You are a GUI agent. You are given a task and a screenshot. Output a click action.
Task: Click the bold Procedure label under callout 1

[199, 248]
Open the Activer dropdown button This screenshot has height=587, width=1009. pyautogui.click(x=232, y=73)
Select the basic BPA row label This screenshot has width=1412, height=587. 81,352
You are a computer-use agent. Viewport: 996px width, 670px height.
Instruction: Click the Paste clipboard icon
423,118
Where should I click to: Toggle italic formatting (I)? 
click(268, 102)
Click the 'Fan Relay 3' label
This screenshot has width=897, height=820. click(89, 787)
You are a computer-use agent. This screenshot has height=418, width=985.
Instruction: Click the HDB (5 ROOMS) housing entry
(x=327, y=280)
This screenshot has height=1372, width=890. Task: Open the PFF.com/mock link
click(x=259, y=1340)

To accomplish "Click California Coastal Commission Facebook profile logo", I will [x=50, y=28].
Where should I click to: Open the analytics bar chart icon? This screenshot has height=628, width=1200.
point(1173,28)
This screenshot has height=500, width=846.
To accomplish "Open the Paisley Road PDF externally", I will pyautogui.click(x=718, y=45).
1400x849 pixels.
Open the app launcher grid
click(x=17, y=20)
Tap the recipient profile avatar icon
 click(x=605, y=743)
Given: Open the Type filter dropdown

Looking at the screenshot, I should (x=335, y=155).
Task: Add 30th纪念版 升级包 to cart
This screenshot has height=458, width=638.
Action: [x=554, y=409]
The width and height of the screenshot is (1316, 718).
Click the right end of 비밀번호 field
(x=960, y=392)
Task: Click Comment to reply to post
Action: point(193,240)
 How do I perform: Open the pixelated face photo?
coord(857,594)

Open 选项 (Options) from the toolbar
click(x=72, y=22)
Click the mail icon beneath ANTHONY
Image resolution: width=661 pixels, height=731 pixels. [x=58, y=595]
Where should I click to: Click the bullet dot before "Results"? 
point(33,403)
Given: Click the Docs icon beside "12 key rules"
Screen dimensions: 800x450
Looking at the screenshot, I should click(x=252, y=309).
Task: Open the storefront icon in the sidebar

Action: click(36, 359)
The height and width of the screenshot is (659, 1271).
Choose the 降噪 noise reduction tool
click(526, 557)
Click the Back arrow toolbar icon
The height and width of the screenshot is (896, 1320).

*The problem*: From the listing, copy each line containing the word "will".

*Solution to this exercise*:
To accomplish "Click California Coastal Commission Facebook profile logo", I will [x=50, y=28].
To accomplish "Open the Paisley Road PDF externally", I will pyautogui.click(x=718, y=45).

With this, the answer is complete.